### Data excerpts
--- --- ---

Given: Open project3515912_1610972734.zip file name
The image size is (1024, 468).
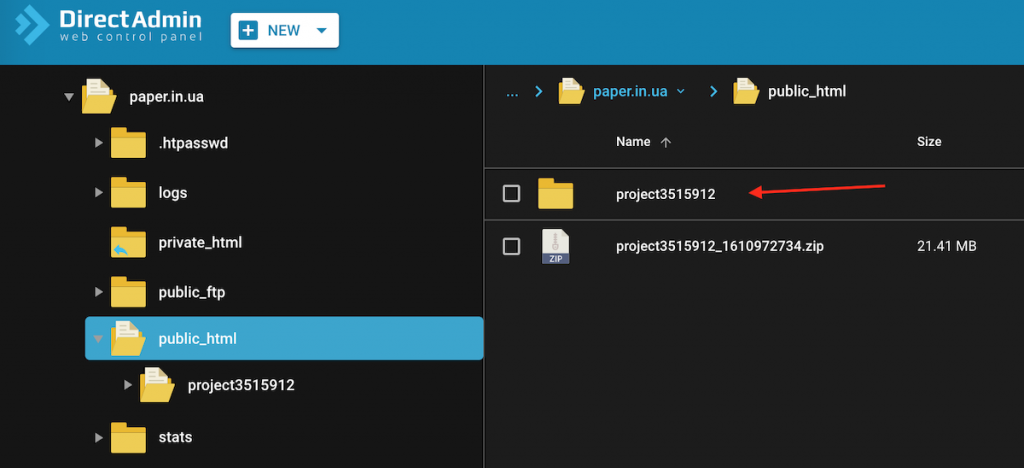Looking at the screenshot, I should pyautogui.click(x=712, y=246).
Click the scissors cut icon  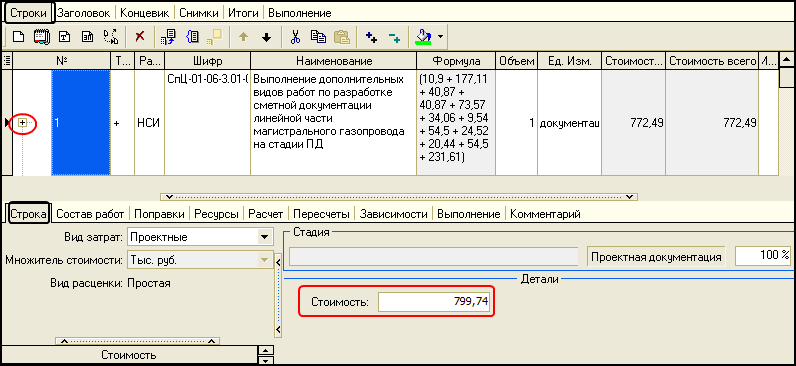pyautogui.click(x=295, y=37)
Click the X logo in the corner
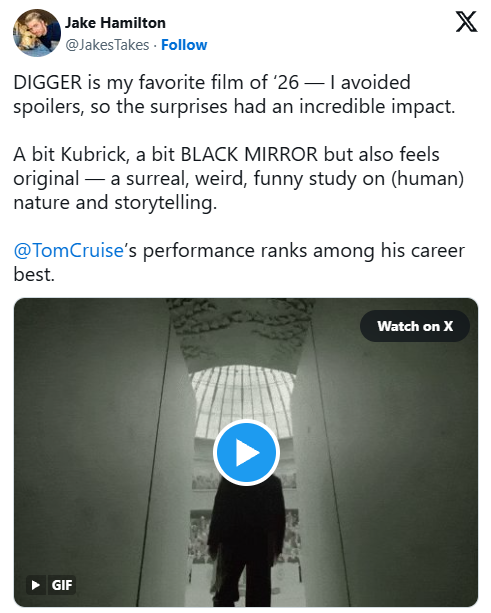This screenshot has width=491, height=613. [x=466, y=22]
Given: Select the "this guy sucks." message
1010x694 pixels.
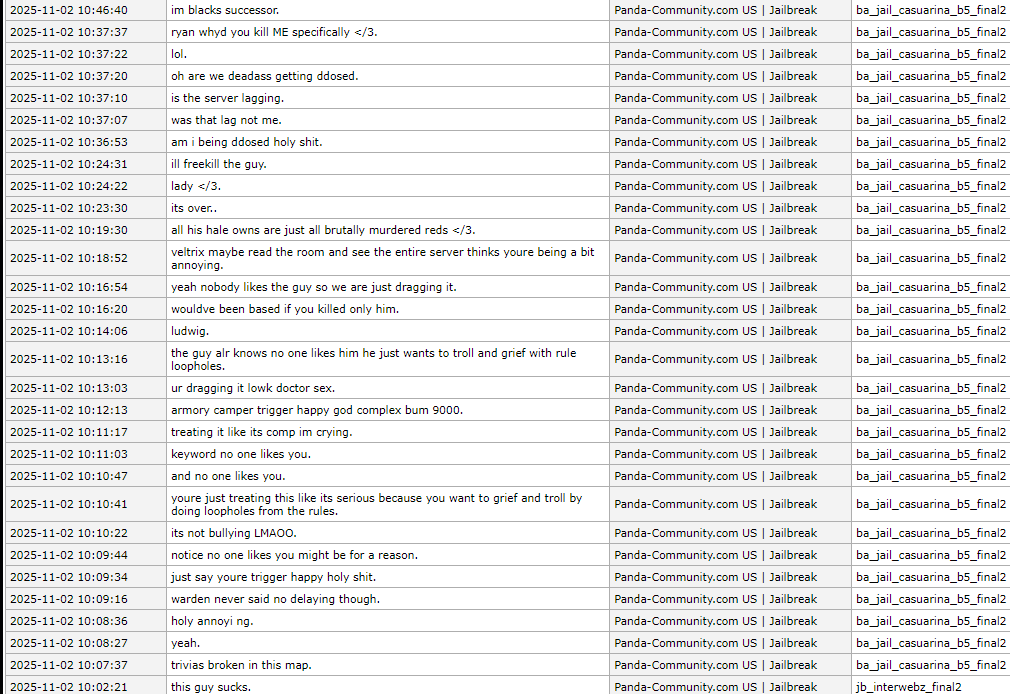Looking at the screenshot, I should (x=211, y=687).
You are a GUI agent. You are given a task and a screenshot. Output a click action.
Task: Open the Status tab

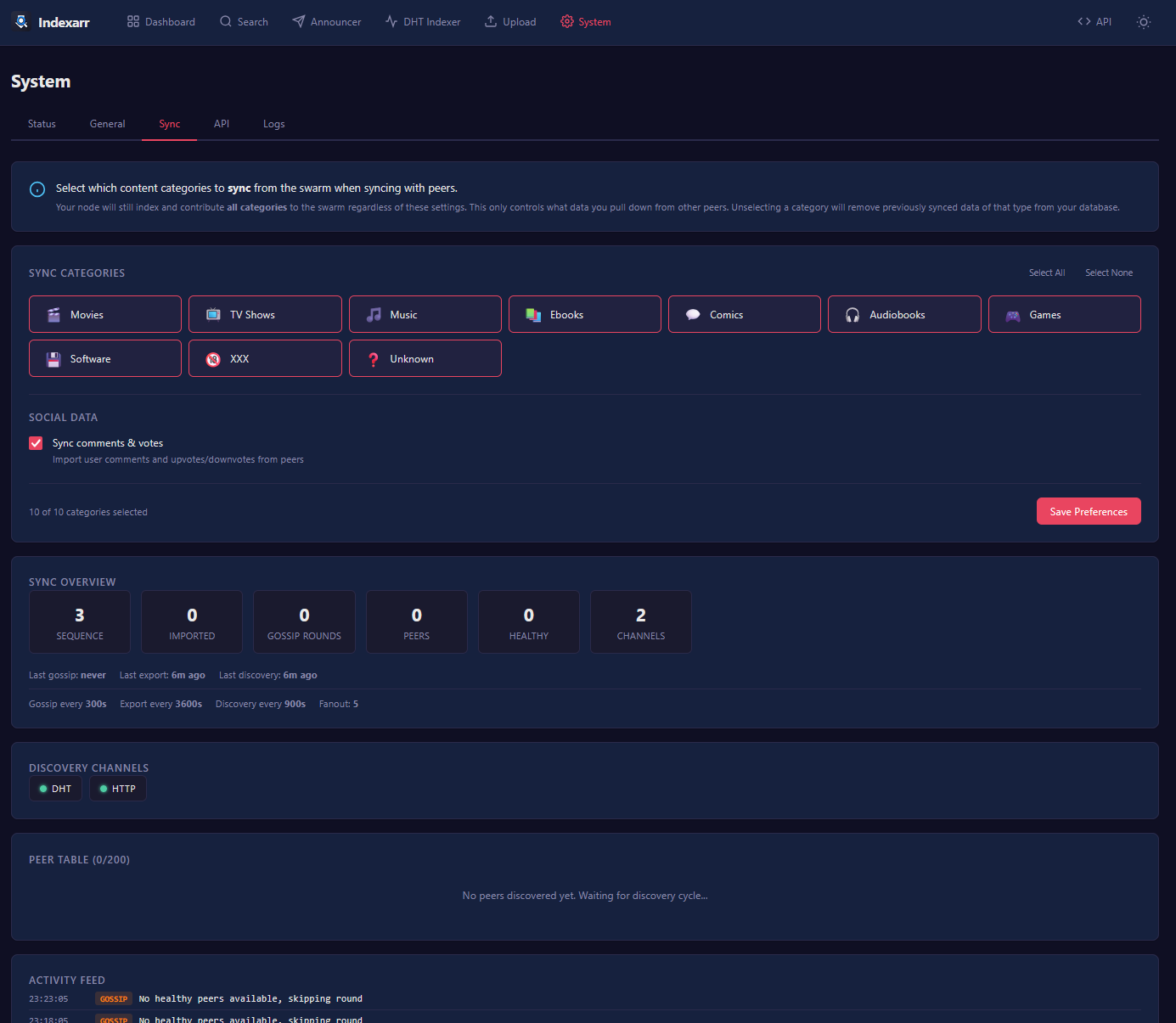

--- --- ---

### Aim of the exercise
List every line from the entries above in which "Open" appears.

### Task answer
Given: Open project3515912_1610972734.zip file name
Task: Open the Status tab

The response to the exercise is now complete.